- [WHAT THE EXERCISE ASKS]
Please retype the data in full and exactly; the pictures are not part of the copy.

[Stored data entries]
══════════════════════════════

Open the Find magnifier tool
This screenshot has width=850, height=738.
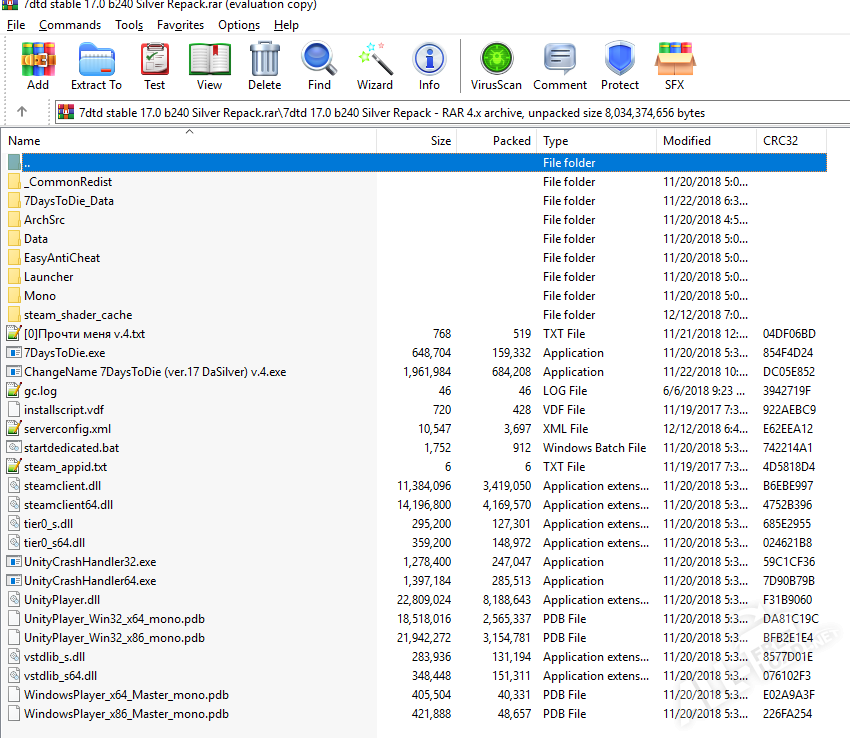320,66
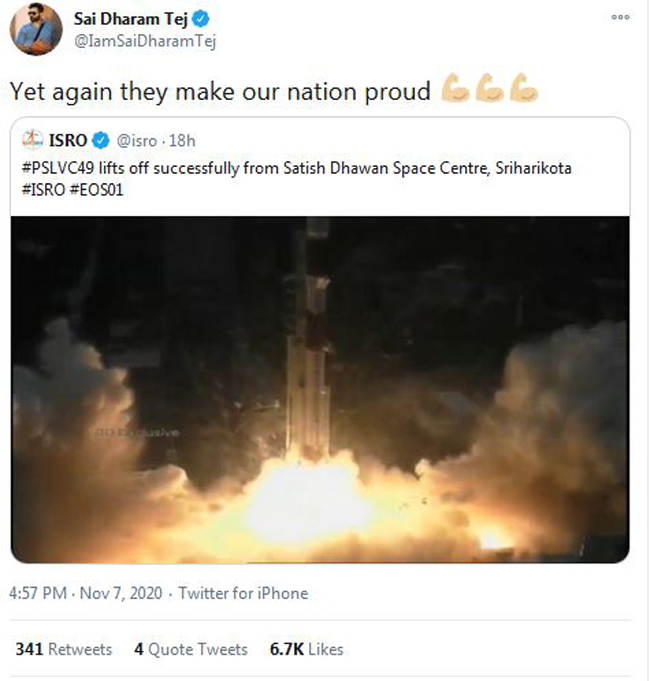
Task: View the 4 Quote Tweets
Action: (190, 649)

══════════════════════════════

- [EXERCISE RESULT]
Open the Find magnifier tool
This screenshot has width=850, height=738.
320,66
Task: View the 4 Quote Tweets
Action: (190, 649)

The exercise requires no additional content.